This does not work, and the measured outcome is the point. When you let a raw model loose on a program with no harness, you do not get a stream of valid findings. You get the triager’s nightmare: a tiny bar of true positives and a huge bar of slop. Roughly 14% of what comes out is a real, exploitable finding. The rest is plausible-looking output, correct syntax, a CWE cited, that never had a reachable path to begin with.

The triager’s nightmare

That is not a hypothetical.

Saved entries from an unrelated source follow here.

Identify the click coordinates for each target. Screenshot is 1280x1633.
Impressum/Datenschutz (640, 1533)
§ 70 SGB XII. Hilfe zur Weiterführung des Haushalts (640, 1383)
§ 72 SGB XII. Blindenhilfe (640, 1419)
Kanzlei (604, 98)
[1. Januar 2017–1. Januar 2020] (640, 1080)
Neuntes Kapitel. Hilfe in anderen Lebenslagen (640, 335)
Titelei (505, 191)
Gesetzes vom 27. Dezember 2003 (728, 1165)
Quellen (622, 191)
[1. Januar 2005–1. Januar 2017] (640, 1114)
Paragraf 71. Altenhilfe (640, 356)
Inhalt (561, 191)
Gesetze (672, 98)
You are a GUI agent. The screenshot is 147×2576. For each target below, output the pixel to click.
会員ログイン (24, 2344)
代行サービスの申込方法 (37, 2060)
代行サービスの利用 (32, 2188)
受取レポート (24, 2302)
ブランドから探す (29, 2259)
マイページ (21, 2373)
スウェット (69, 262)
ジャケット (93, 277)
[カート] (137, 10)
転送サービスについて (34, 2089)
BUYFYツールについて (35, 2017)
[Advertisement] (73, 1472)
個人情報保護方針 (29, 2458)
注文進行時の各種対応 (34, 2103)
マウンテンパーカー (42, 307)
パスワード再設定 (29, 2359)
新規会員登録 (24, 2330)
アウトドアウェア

It is the exact dynamic that pushed the curl project to shut its bug bounty program down, which Daniel Stenberg documented in detail: the rate of confirmed reports fell below 5% in 2025, and the program closed at the end of January 2026. The references worth reading in full:

Everything below is about closing the gap between that slop bar and a stream of real findings, using the same model.


Configuration beats capability
#

Configuration beats capability

The central thesis. The same frontier model (Claude, GPT-5.5, Gemini) gives you a low number or a high number depending on how you orchestrate it. The bug is not in the model. It is in the harness, which I define as all the plumbing around the model: prompts, tools, validators, orchestration.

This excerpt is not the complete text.